Helena 6

Káto-Rígklia, Dytikí Máni, Elláda

Die siebente Woche: Dienstag, 29. April bis Montag, 05. Mai 2025

Seitdem wir in Athen wohnen, übt Uta jeden Morgen auf dem Klavier die „Passacaglia“ aus Georg Friedrich Händels Cembalo-Suite in g-Moll. Vor all den Sensationen, die uns die alte Stadt bietet, ist dieses Spielen immer ein ein erster Höhepunkt des Tages.

 

Nachdem ich am Vortag mit Flocke den Tag über von Park zu Park gewandert war, gönnte ich mir am Dienstag eine bequeme Fahrt mit der Metro. Auf diese Weise gelange ich in Windeseile zum Nationalmuseum für Zeitgenössische Kunst (ΕΜΣΤ), um die von Uta empfohlene Ausstellung „Was wäre, wenn Frauen die Welt regieren würden?“ zu erleben. Vor allem griechische Künstlerinnen präsentieren hier ein Panoptikum unterschiedlicher, teilweise radikaler Sichtweisen, mit einer Werkvielfalt, die von der Gegenwart bis zu 50 Jahre zurückreicht. Vielbeschäftigt gelangte ich schließlich wie ferngesteuert zur multimedialen Installation der englischen Künstlerin Emma Talbot, deren Werke mich unter allen präsentierten Positionen am stärksten beeindruckte.

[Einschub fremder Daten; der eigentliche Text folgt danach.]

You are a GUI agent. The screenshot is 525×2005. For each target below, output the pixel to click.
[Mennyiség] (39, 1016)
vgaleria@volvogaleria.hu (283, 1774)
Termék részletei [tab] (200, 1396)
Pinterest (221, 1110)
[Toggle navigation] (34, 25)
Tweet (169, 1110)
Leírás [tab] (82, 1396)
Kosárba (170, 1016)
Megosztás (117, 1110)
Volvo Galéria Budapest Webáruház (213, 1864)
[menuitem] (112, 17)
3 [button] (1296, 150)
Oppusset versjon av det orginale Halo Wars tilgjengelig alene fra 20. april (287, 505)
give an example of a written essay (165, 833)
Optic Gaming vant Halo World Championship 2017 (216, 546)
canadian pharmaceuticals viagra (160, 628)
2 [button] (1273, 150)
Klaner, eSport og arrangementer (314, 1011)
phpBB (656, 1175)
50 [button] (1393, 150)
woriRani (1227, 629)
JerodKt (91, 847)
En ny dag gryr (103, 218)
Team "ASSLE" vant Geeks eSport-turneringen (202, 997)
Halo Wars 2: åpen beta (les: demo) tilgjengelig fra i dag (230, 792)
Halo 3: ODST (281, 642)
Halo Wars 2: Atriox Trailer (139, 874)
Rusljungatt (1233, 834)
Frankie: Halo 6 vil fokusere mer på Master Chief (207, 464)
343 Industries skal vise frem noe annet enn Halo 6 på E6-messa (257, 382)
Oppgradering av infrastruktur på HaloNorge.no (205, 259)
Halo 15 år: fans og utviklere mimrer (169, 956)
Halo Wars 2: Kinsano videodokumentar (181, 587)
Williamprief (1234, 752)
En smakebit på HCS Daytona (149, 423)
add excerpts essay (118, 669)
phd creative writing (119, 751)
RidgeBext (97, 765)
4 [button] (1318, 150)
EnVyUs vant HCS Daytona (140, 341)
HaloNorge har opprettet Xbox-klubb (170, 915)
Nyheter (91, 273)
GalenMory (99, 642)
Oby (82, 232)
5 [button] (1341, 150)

Neben Film und Plastik nutzt sie die Seidenmalerei, aus ihrer Sicht das ideale Medium für einen feministischen Diskurs. Auf meterhohe Bahnen, zeltartig durch den Raum gespannt, malt und zeichnet sie rhythmisch und in vibrierenden Farben und durchsetzt mit kalligrafischen Texten ihre zeitlose Botschaft: Die Welt ist komplexer und oft etwas völlig anderes, als was wir darunter verstehen. Um diese Erkenntnis zu vermitteln, nimmt Emma Talbot malerisch („Human / Nature“) und in ihrer Videoarbeit („You Are Not the Centre / Inside the Animal mind“) die von ihr vermuteten Perspektiven anderer Lebewesen ein. Talbot verläßt die menschliche Sphäre, um sich der weit gefächerten und  für uns unzugänglichen Wahrnehmungsmöglichkeiten von Tieren anzunähern. Diese Idee begeistert mich, denn wie schon Immanuel Kant erkannte, gelingt es uns Menschen nur unter größten Schwierigkeiten, die Brille der raum-zeitlichen Bedingtheit und der Kausalität abzusetzen. Irrtümlicherweise sind wir deshalb üblicherweise davon überzeugt, dass die Welt so beschaffen ist, wie wir sie mit unseren beschränkten Sinnen wahrnehmen. Emma Talbot versucht, die Verflechtungen zwischen Mensch und Natur aufzudecken und die Möglichkeit einer alternativen, fürsorglicheren Zukunft aufzuzeigen.

 

Natürlich haben wir in Athína noch viel mehr erlebt, antike Kunstwerke bestaunt und unerwartete Schätze gehoben - darunter das Kulturzentrum der Stávros Niárchos-Stiftung mit  seinen Wasserspielen, den großzügigen Parkanlagen und sensationellen Plastiken von Simone Leigh. Am Freitag holten wir unseren bedeutenden Artist-in-Motion-Freund Eric Schaftlein vom Flughafen ab und erlebten noch zwei spannende Tage in der Metropole, bis wir gestern Abend in die Máni zurückkehrten.

Hier und heute erwartete uns viel Arbeit. Am Vormittag drehte sich alles um die Organisation einer Ausstellung in der uralten Stadt Kardamíli, an der wir teilnehmen werden. Heute Abend fand schließlich die Jahreshauptversammlung unserer Gruppe AiM statt: um 18 Uhr schottischer, um 19 Uhr französischer und um 20 Uhr griechischer Zeit.